Items listed in a dataset
::::::
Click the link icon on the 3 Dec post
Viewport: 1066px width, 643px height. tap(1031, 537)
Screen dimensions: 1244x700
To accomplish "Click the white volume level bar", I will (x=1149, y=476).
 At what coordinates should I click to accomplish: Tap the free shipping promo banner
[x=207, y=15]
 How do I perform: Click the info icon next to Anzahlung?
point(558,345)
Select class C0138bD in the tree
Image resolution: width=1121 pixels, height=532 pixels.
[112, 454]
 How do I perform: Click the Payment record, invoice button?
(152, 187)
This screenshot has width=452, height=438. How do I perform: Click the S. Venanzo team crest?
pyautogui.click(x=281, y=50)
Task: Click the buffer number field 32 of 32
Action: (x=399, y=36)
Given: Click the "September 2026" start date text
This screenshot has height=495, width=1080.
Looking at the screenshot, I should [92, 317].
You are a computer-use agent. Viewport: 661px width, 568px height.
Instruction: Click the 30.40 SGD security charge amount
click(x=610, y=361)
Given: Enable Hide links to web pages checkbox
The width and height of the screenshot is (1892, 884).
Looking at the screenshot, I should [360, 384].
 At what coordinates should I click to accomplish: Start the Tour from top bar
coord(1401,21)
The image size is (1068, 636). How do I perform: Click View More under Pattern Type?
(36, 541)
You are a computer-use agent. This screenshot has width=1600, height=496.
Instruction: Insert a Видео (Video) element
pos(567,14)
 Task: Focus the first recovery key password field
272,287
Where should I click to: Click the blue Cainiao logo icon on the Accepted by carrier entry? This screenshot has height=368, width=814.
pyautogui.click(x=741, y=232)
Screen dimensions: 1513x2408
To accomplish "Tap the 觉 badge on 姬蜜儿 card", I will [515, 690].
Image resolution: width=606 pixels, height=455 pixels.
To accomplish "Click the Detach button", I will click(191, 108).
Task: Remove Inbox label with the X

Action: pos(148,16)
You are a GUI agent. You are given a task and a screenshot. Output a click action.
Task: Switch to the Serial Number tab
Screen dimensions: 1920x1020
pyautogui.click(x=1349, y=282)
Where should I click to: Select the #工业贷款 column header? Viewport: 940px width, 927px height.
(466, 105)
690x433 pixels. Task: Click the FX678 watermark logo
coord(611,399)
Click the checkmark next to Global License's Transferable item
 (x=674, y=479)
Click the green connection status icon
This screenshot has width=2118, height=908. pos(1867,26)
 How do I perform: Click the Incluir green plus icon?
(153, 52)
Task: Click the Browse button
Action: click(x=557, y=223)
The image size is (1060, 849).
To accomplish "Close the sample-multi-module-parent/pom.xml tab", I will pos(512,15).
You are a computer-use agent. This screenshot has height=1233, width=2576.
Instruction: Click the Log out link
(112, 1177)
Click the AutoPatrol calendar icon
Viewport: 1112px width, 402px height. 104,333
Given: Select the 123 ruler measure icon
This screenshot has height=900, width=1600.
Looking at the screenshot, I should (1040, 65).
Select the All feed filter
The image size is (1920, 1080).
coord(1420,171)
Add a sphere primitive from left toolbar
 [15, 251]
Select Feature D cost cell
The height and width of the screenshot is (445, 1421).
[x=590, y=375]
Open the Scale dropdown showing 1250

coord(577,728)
::::::
* The problem
The word "will" may appear on some lines of these records; state how many such lines there are, and nothing else.

* Answer section
4